AUFGABEN:
**a)** Fassen Sie den Gerichtsbeschluss zur Marke „ProPresence“ in genau zwei Sätzen zusammen.
**b)** Nennen Sie alle Klassennummern, für die laut dem Gerichtsbeschluss zur Marke „ProPresence“ Dienstleistungen angemeldet wurden.

ZITIERTER ABSCHNITT:
= = =

Bundespatentgericht

Entscheidungsdatum: 11.03.2014


BPatG 11.03.2014 - 27 W (pat) 551/13

Markenbeschwerdeverfahren – "ProPresence" – kein Freihaltungsbedürfnis - Unterscheidungskraft


Gericht:
Bundespatentgericht
Spruchkörper:
27. Senat
Entscheidungsdatum:
11.03.2014
Aktenzeichen:
27 W (pat) 551/13
Dokumenttyp:
Beschluss
Zitierte Gesetze

Tenor

In der Beschwerdesache

betreffend die Markenanmeldung Nr. 30 2013 017 992

hat der 27. Senat (Marken-Beschwerdesenat) des Bundespatentgerichts auf die mündliche Verhandlung vom 11. März 2014 unter Mitwirkung des Vorsitzenden Richters Dr. Albrecht sowie des Richters Hermann und des Richters k.A. Schmid

beschlossen:

Der Beschluss des Deutschen Patent- und Markenamts vom 21. Juni 2013 wird aufgehoben.

Gründe

I.

1

Die Wortmarke

2

ProPresence

3

ist am 15. Februar 2013 für die Dienstleistungen

4

35: Werbung, Geschäftsführung, Unternehmensverwaltung, Büroarbeiten, Beratung

5

41: Erziehung; Ausbildung; Unterhaltung; sportliche und kulturelle Aktivitäten: Seminare & Workshops zur beruflichen und privaten Weiterentwicklung, sowie zu gesundheitsfördernden Maßnahmen

6

42: Wissenschaftliche und technologische Dienstleistungen und Forschungsarbeiten und diesbezügliche Designerdienstleistungen; Gutachten, Analyse- und Forschungsdienstleistungen zu den Themen: psychisches und körperliches Wohlbefinden, gesundheitsfördernde Maßnahmen, Stress, Resilienz und Spiritualität

7

44: Gesundheits- und Schönheitspflege für Menschen, medizinische Beratung und Coaching zu den Themen: Stress Management, Burnout-Prävention, psychisches und körperliches Wohlbefinden

8

zur Eintragung in das beim Deutschen Patent- und Markenamt geführte Markenregister angemeldet worden.

= = =

QUELLENAUSZUG:
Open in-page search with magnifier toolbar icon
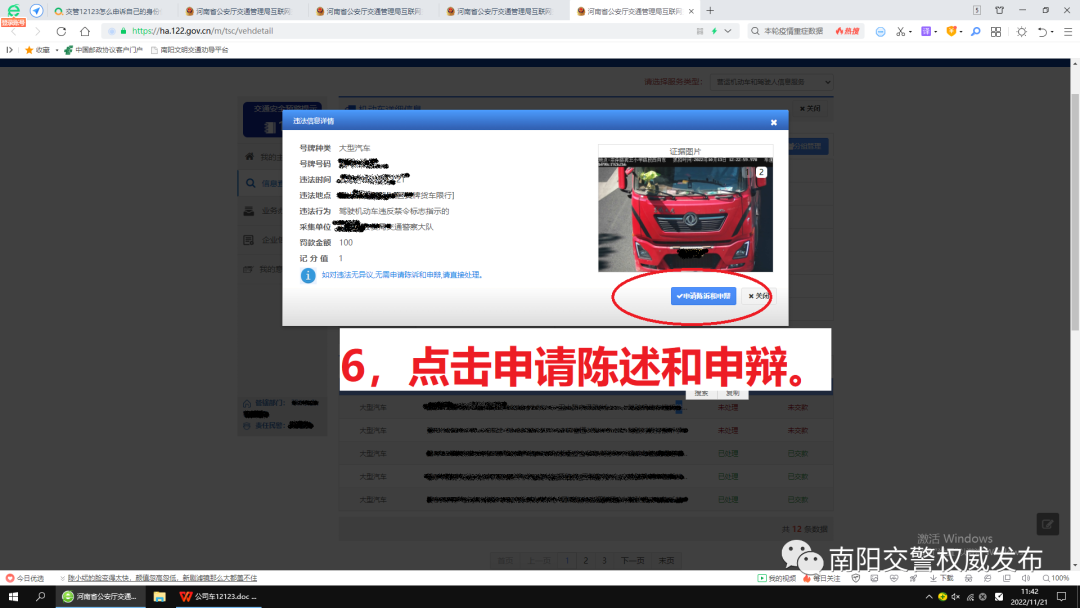1080x608 pixels. click(x=976, y=32)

= = =

GEORDNETE ERGEBNISSE:
**a)** Der 27. Senat des Bundespatentgerichts hat auf die mündliche Verhandlung vom 11. März 2014 den Beschluss des Deutschen Patent- und Markenamts vom 21. Juni 2013 aufgehoben. Es geht um die Wortmarke „ProPresence“, die am 15. Februar 2013 für Dienstleistungen der Klassen 35, 41, 42 und 44 zur Eintragung in das Markenregister angemeldet wurde.

**b)** 35, 41, 42, 44